What to do – Every line from the one holding "Hagmyrens travskola (1163, 282)" through the one holding "About us (44, 2446)" in the data below must be returned exactly, both ends included, with pictures left out and nothing else added.

Stored items –
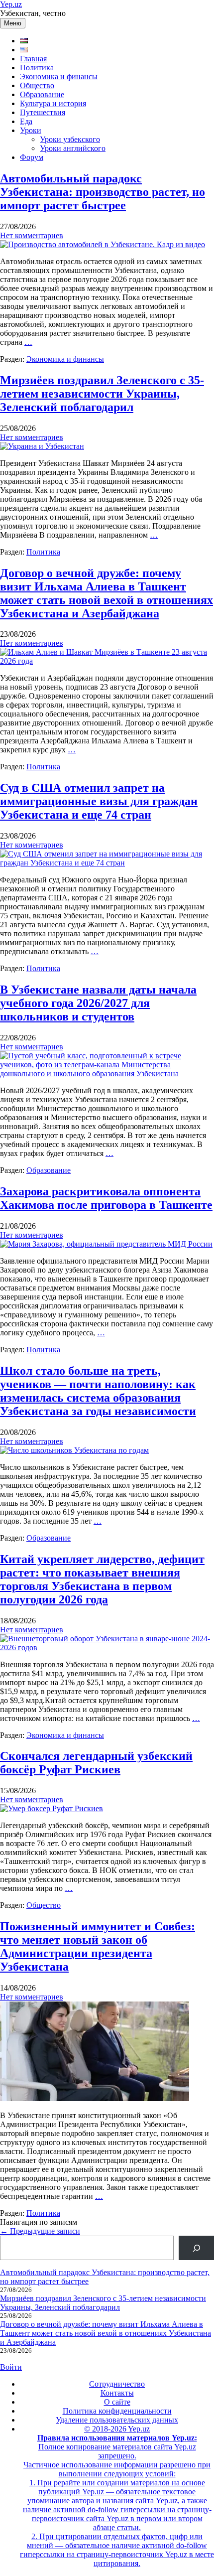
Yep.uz (11, 4)
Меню (12, 23)
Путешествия (42, 112)
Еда (26, 121)
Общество (37, 85)
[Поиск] (196, 2248)
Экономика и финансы (59, 76)
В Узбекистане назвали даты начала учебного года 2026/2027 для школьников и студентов (98, 1003)
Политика (37, 67)
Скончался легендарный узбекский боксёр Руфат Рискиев (96, 1762)
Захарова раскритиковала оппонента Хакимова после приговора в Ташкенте (106, 1198)
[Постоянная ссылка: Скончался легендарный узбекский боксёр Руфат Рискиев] (51, 1808)
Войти (11, 2367)
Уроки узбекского (70, 139)
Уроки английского (73, 148)
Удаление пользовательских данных (117, 2420)
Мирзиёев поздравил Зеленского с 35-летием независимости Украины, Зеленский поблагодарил (102, 394)
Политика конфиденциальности (117, 2411)
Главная (33, 58)
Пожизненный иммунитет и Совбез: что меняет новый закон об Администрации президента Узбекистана (97, 1946)
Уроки (30, 130)
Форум (31, 157)
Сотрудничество (117, 2384)
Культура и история (53, 103)
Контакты (117, 2393)
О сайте (117, 2402)
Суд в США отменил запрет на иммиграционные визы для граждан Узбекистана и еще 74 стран (99, 801)
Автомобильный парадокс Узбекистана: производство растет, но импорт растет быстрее (102, 192)
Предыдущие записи (40, 2231)
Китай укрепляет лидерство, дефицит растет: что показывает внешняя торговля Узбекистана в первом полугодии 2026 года (102, 1579)
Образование (42, 94)
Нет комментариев (31, 235)
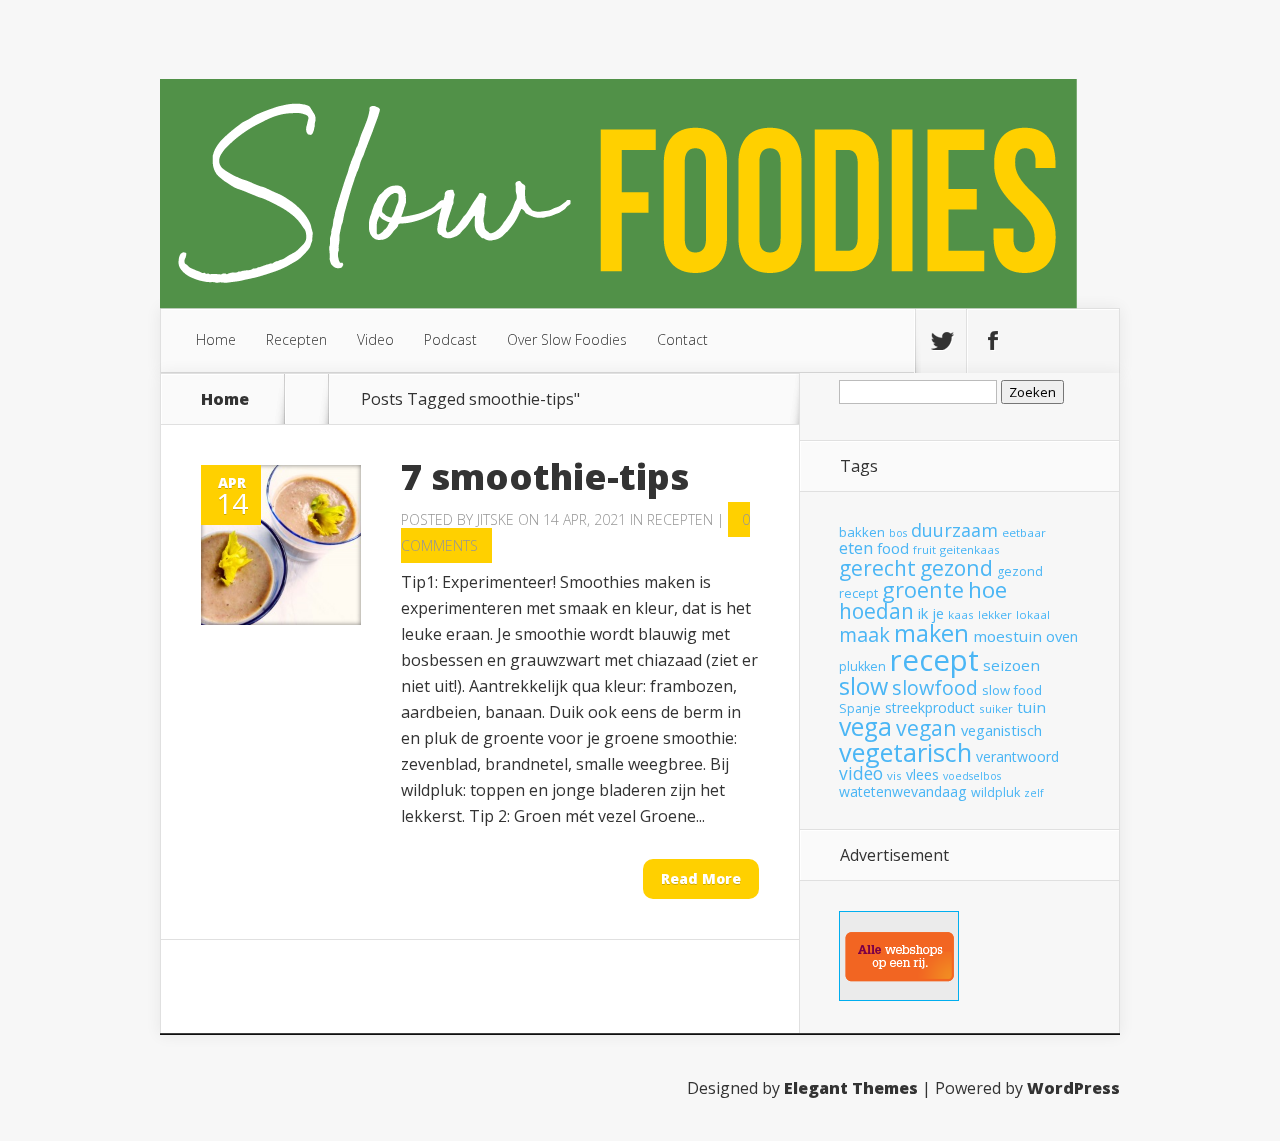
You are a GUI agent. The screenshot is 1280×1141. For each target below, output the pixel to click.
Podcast (450, 339)
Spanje (860, 708)
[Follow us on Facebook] (992, 341)
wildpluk (995, 792)
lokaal (1033, 614)
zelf (1034, 793)
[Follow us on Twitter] (941, 341)
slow (863, 686)
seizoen (1011, 665)
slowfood (935, 687)
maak (864, 634)
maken (931, 633)
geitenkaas (970, 549)
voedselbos (972, 776)
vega (865, 726)
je (938, 613)
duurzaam (954, 530)
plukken (862, 666)
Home (216, 339)
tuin (1031, 707)
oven (1062, 636)
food (893, 548)
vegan (926, 727)
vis (894, 775)
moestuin (1007, 636)
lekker (995, 614)
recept (934, 660)
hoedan (876, 611)
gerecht (877, 568)
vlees (922, 774)
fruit (924, 549)
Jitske (495, 519)
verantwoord (1017, 756)
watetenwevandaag (903, 791)
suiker (996, 708)
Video (375, 339)
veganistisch (1001, 730)
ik (923, 613)
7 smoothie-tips (545, 476)
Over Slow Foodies (567, 339)
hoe (987, 589)
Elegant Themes (851, 1088)
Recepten (296, 339)
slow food (1012, 690)
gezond (956, 567)
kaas (961, 614)
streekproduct (930, 707)
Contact (682, 339)
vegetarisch (905, 752)
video (861, 773)
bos (898, 533)
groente (923, 589)
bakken (862, 532)
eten (856, 547)
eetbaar (1024, 532)
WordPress (1073, 1088)
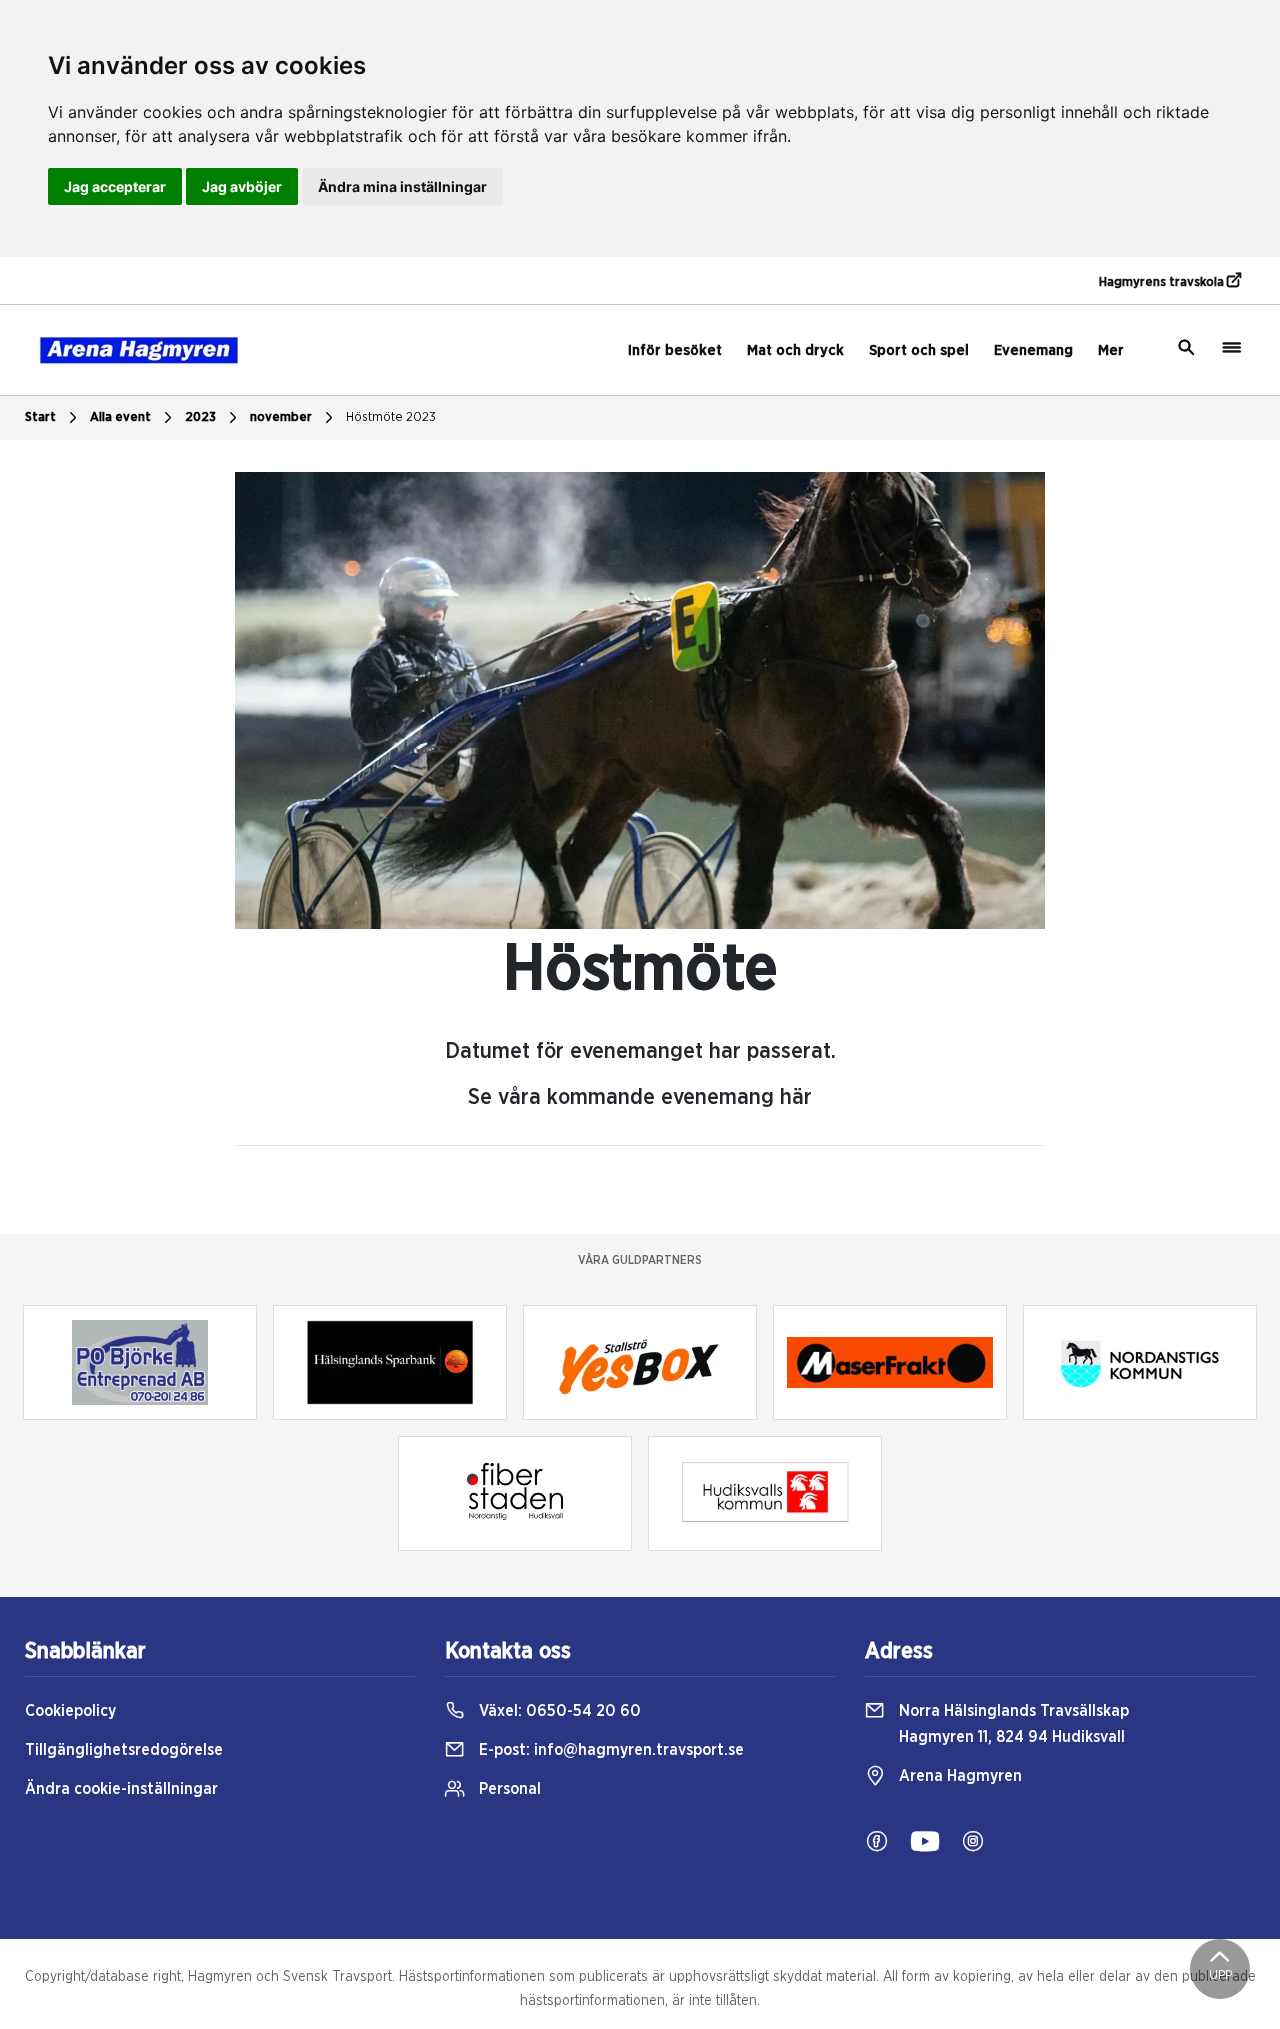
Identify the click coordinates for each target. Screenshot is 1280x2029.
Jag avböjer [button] (242, 186)
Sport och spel (919, 350)
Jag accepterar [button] (115, 186)
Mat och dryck (795, 350)
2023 (200, 417)
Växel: (558, 1711)
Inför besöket (675, 350)
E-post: (609, 1750)
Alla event (120, 417)
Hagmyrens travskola (1163, 282)
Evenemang (1033, 350)
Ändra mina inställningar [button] (402, 186)
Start (40, 417)
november (281, 417)
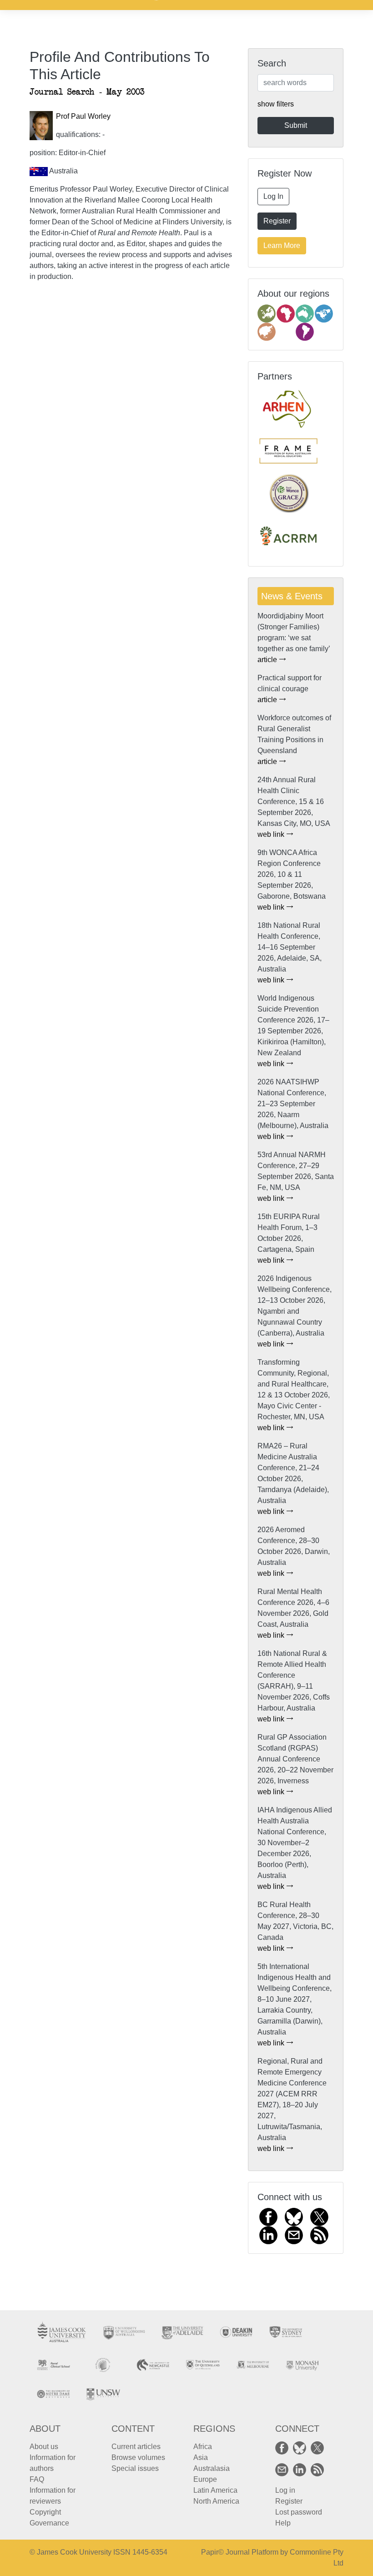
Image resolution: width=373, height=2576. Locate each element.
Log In (273, 196)
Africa (202, 2446)
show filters (275, 104)
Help (283, 2523)
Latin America (215, 2490)
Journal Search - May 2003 (87, 92)
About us (44, 2446)
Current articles (136, 2446)
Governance (49, 2523)
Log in (285, 2490)
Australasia (211, 2468)
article (268, 659)
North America (216, 2501)
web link (271, 834)
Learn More (281, 245)
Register (277, 221)
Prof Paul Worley (83, 116)
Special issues (135, 2468)
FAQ (37, 2479)
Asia (200, 2457)
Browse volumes (138, 2457)
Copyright (45, 2512)
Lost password (298, 2512)
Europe (205, 2479)
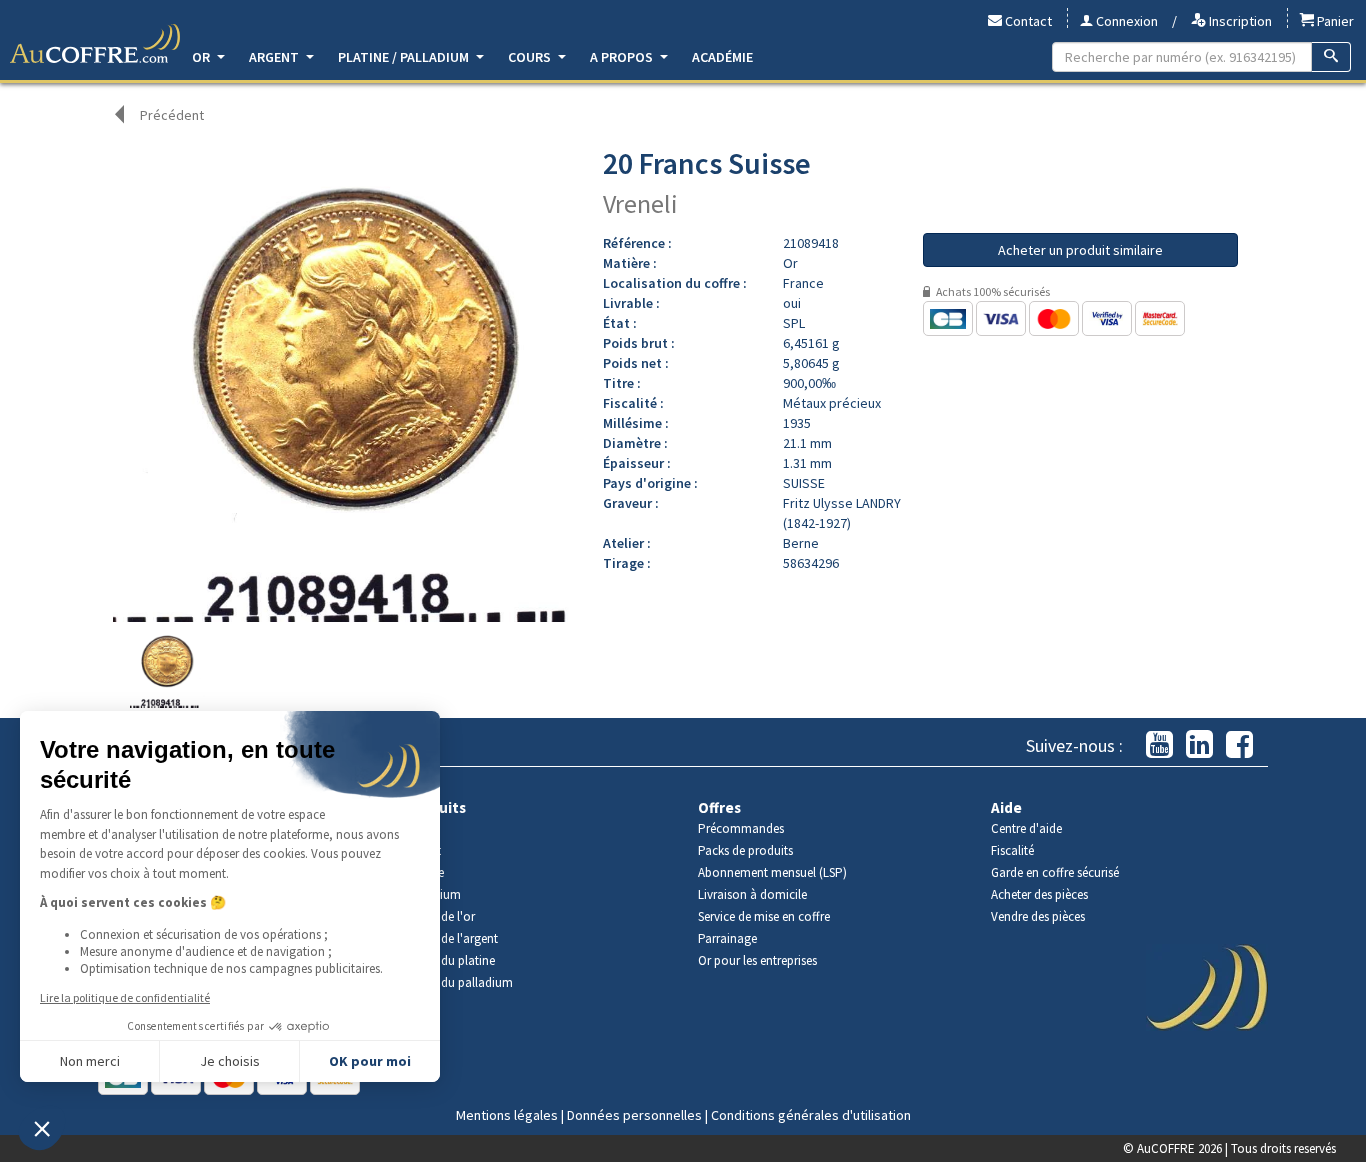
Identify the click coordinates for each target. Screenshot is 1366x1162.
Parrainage (727, 938)
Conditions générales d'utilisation (811, 1115)
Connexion (1125, 21)
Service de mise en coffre (764, 916)
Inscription (1239, 21)
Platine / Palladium (405, 57)
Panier (1334, 21)
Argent (275, 57)
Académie (722, 57)
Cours (531, 57)
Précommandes (741, 828)
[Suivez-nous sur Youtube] (1159, 745)
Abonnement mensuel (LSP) (772, 872)
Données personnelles (634, 1115)
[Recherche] (1331, 57)
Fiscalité (1012, 850)
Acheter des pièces (1039, 894)
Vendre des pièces (1038, 916)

Response to this task –
Hagmyrens travskola (1163, 282)
Evenemang (1033, 350)
Ändra mina inställningar [button] (402, 186)
Start (40, 417)
november (281, 417)
Image resolution: width=373, height=2576. Locate each element.
Log In (273, 196)
Africa (202, 2446)
show filters (275, 104)
Help (283, 2523)
Latin America (215, 2490)
Journal Search - May 2003 (87, 92)
About us (44, 2446)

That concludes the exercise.